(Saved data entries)
.....
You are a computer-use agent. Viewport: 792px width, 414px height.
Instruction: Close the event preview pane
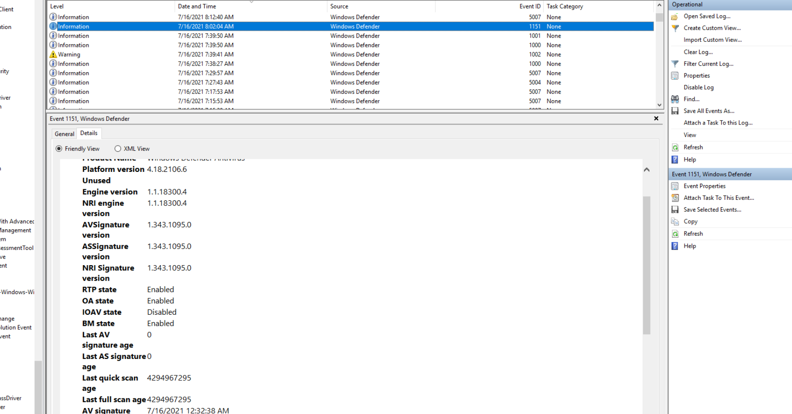pyautogui.click(x=656, y=119)
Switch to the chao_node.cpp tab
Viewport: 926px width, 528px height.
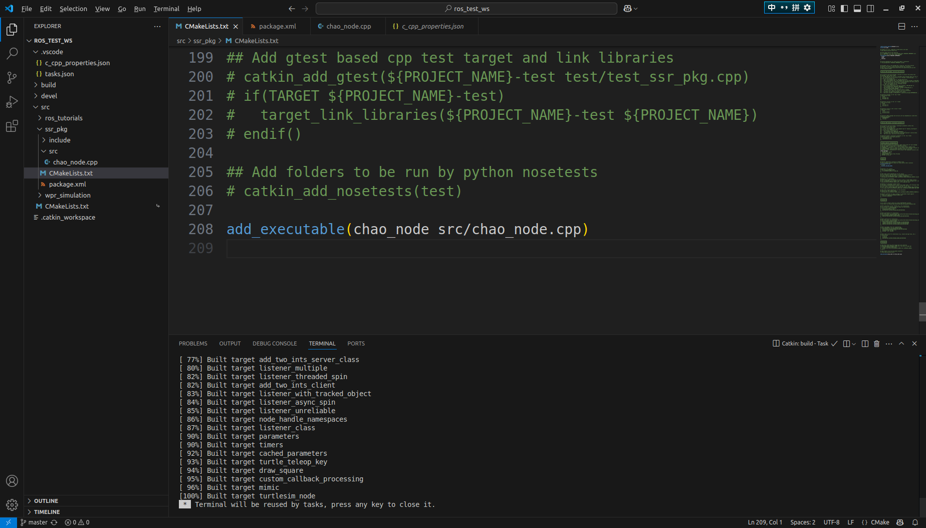(x=348, y=26)

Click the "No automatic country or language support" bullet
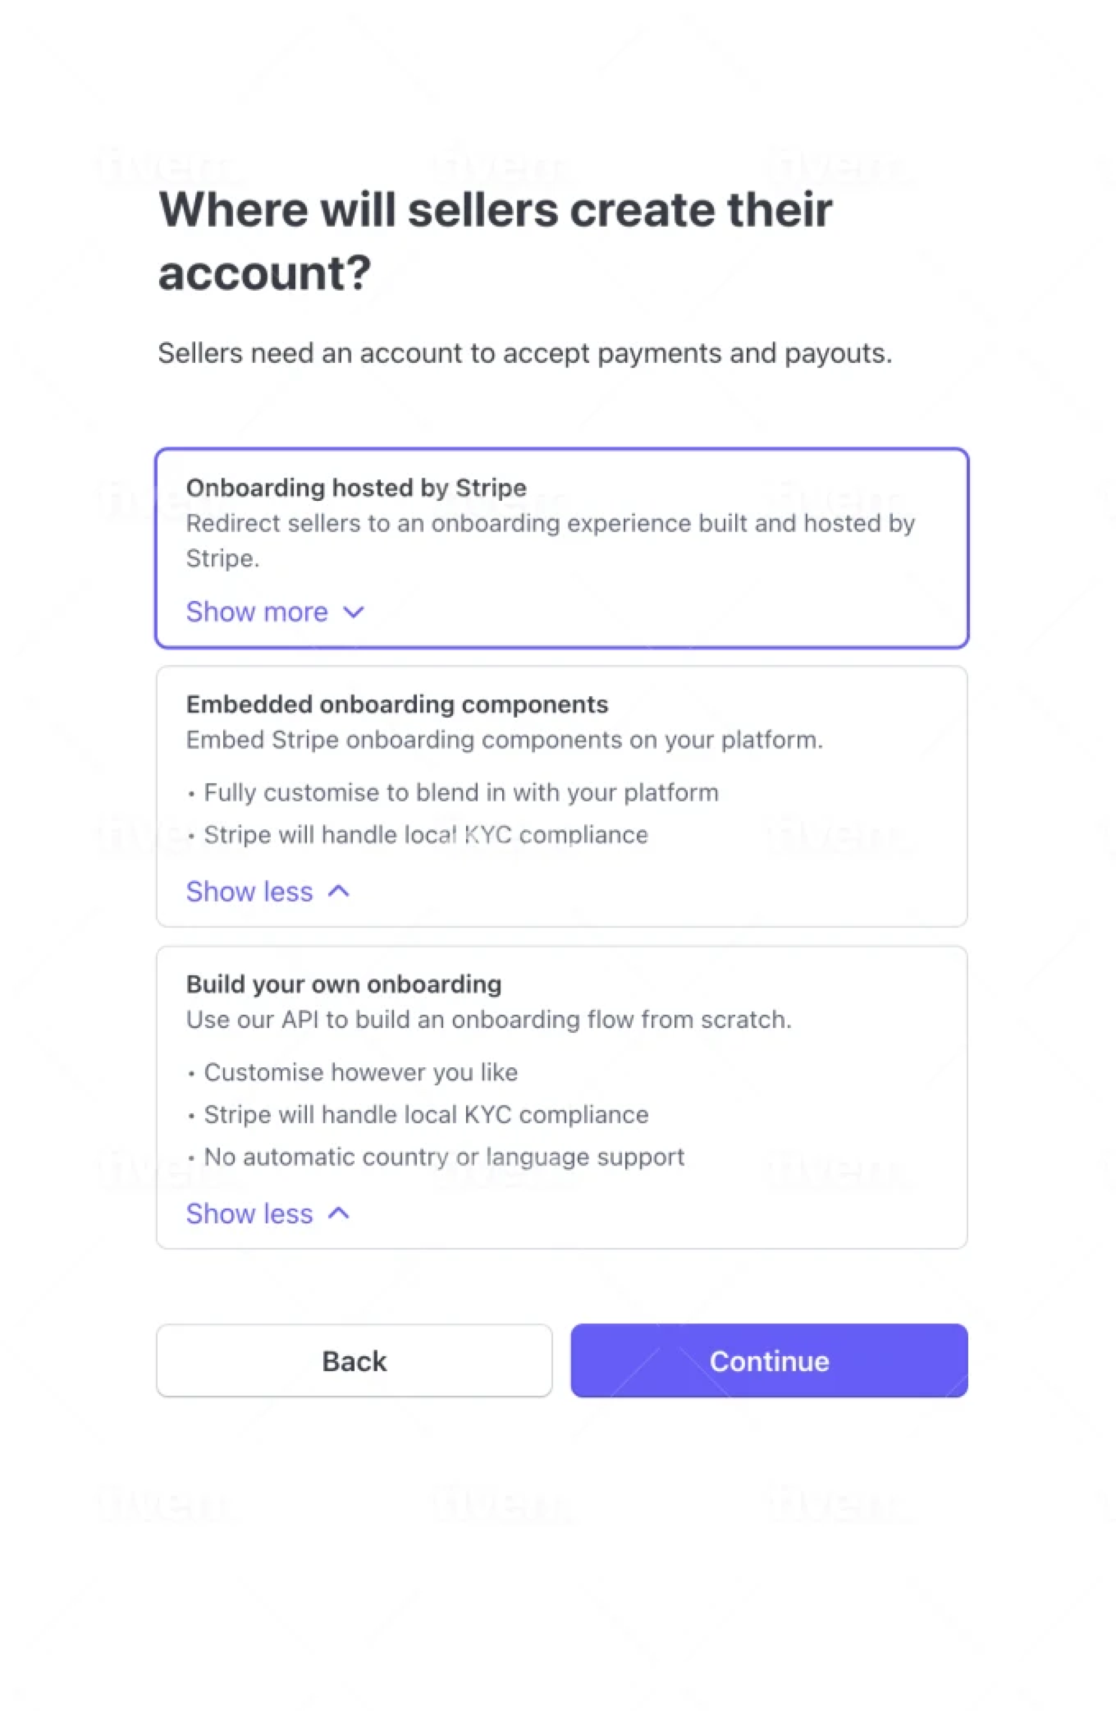(443, 1157)
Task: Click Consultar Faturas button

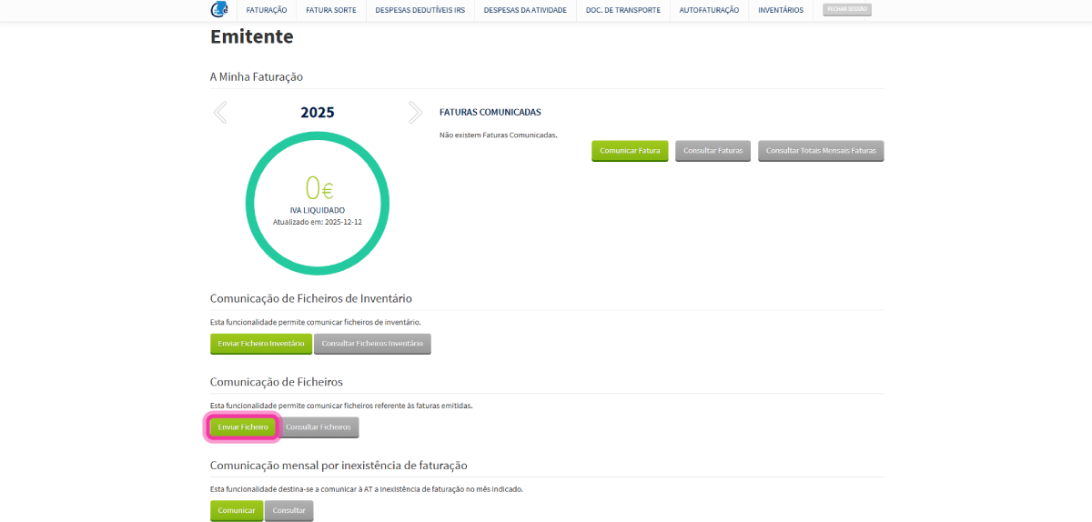Action: coord(713,151)
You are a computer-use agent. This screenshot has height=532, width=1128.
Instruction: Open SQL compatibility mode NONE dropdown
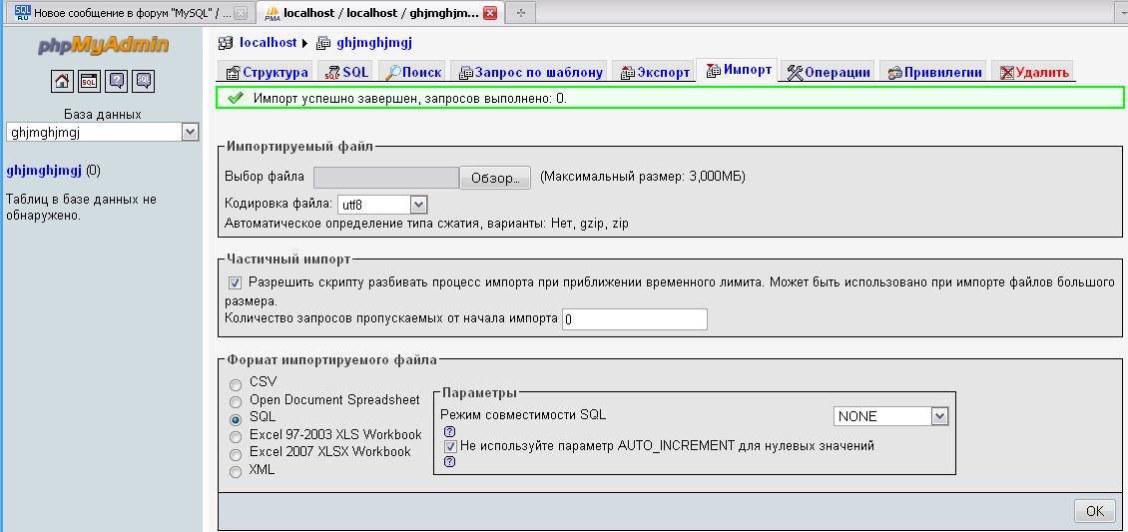coord(938,416)
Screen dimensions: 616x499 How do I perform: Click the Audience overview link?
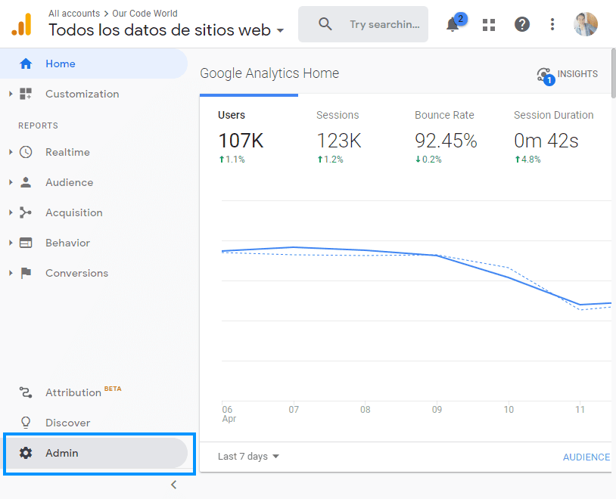pos(586,457)
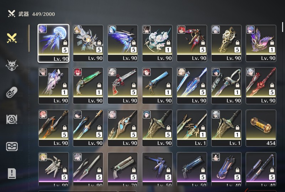The width and height of the screenshot is (285, 192).
Task: Click the blue crystal sword weapon card
Action: click(192, 86)
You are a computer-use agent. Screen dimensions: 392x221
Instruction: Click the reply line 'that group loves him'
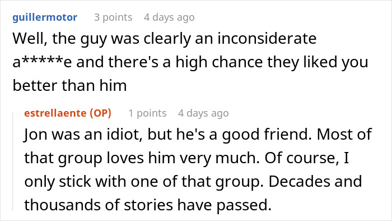click(x=186, y=158)
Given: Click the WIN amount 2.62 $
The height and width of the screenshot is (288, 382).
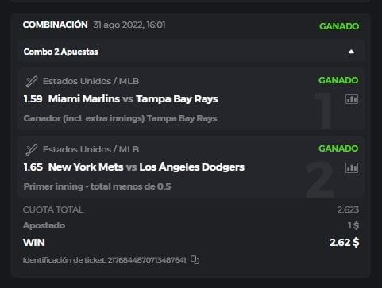Looking at the screenshot, I should tap(344, 243).
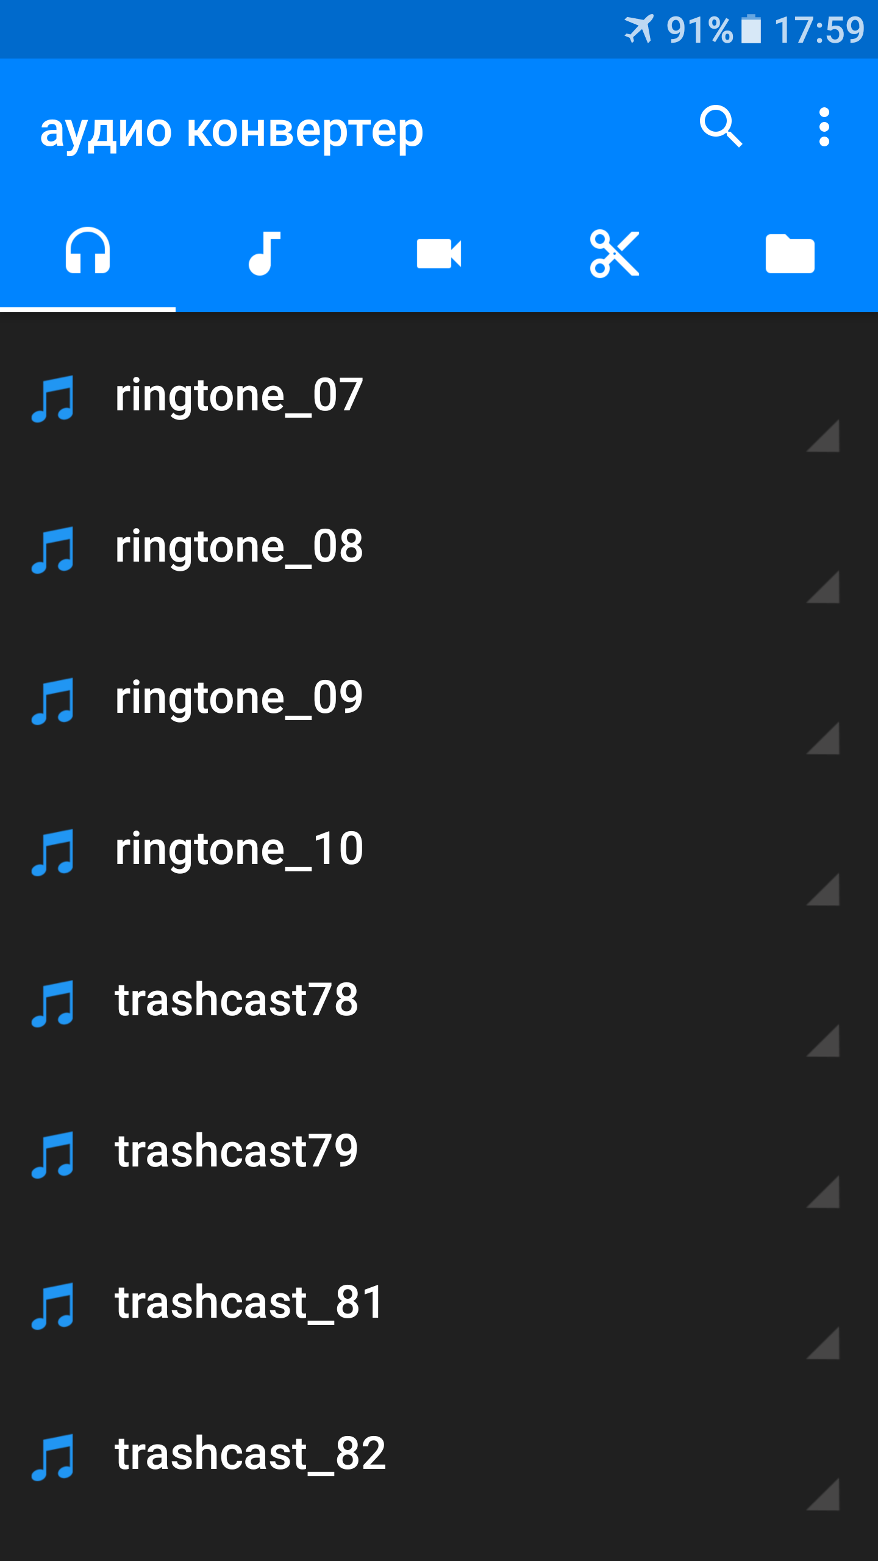Open the three-dot overflow menu
Image resolution: width=878 pixels, height=1561 pixels.
coord(824,127)
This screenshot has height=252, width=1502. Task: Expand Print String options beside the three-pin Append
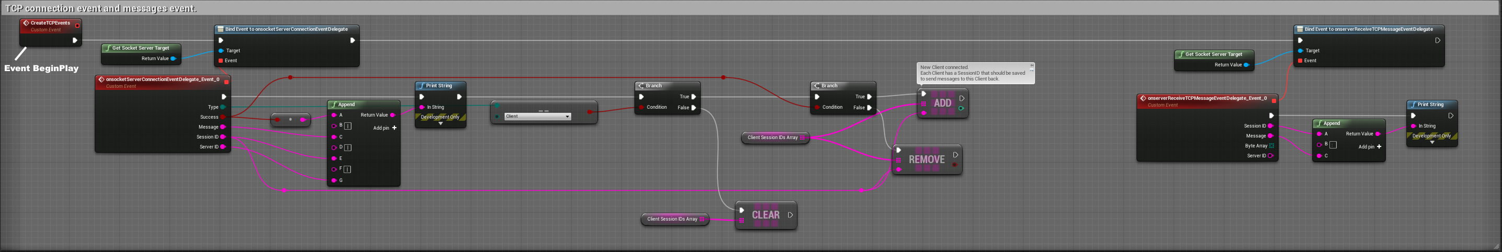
.....
| INSTRUCTIONS FOR THE TASK |
The number of lines in the data that hold "This" is all that should be given.

| EXERCISE ANSWER |
2